Kathleen Spring, superintendent for the Mohonasen Central School District, recommended implementing a full-day kindergarten program for the 2009-2010 school year.
The plan has been on and off the table for 20 years.
We believe, based upon our research, that it was the right thing to do but financially and space-wise, 20 years ago it didn’t work,` said Spring at the Monday, March 23, school board meeting.
In her presentation, she pointed to the positive feedback from focus groups and a community survey regarding a switch to full-day kindergarten. She also noted the increasing standards and graduation requirements students are expected to meet at ever younger ages, and said a full day of kindergarten would better prepare the students of the future.
Spring said that parents of incoming kindergarteners have asked about the possibility of a full-day program, and she said some have expressed concern that a full-day program would make kindergarten like the new first grade.
That would not be the case, Spring said.
`Full-day kindergarten would give us the opportunity to start students earlier and immerse them further,` she said `It’s not pushing first grade down to kindergarten, but it’s about doing a developmentally appropriate program.`
She also noted that in a time when the many schools in the area are laying teachers off, a move to full-day kindergarten would actually preserve, or even create, elementary school jobs. The district could also save money by eliminating mid-day bus runs.

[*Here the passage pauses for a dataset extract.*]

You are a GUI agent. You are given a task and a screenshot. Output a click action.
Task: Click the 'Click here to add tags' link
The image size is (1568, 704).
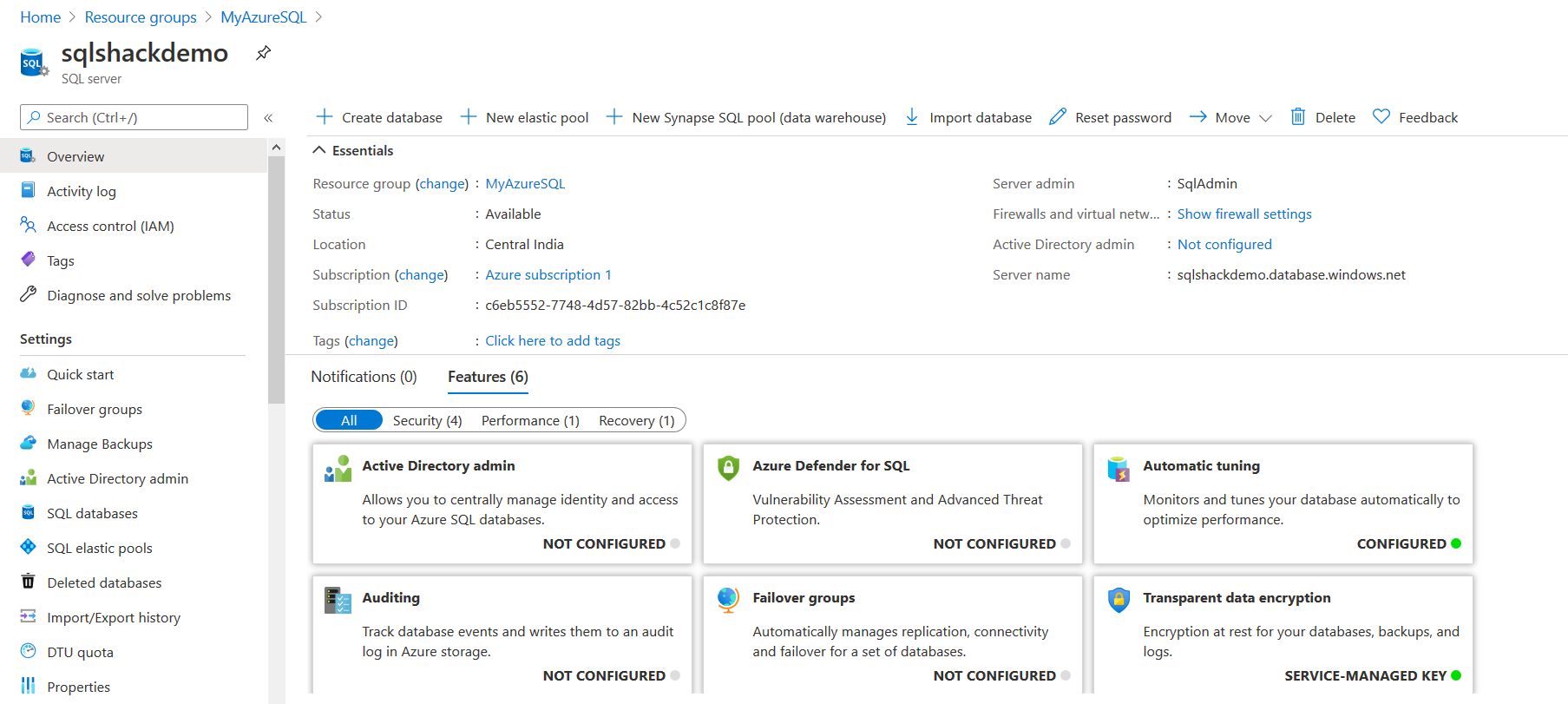552,340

District officials have also said that declining enrollment over the years has created more space for such a program, and the district could use that as an opportunity to get money from the federal stimulus package to fund new positions.
Many area school districts have also recently adopted full-day kindergarten programs, including Schalmont Central School District, Bethlehem Central School District and Scotia-Glenville Central School District.
According to Adrienne Leon, spokeswoman for the Mohonasen Central School District, full-day kindergarten is the norm in most other parts of the state, from rural to urban.
Leon said funding for the program would come partly from federal and state aid, not the general budget.
`Five kindergarten teachers would be hired,` she said. `They would be paid for through grant funding so it wouldn’t be part of the general fund budget.`
Leon said that part of the federal stimulus money includes grant funding.
`It’s an additional sum of money for grant and grant funding that’s included in that stimulus package, so a portion of that grant funding would be used to pay for the teachers,` said Leon.
She also noted that the state offers something called `transition aid,` which is money that the school receives in the second year after they implement the full-day program to help cover the costs of the transition.
Full-day kindergarten, if adopted, would start in September 2009.
District officials will continue discussing the proposal in the coming weeks.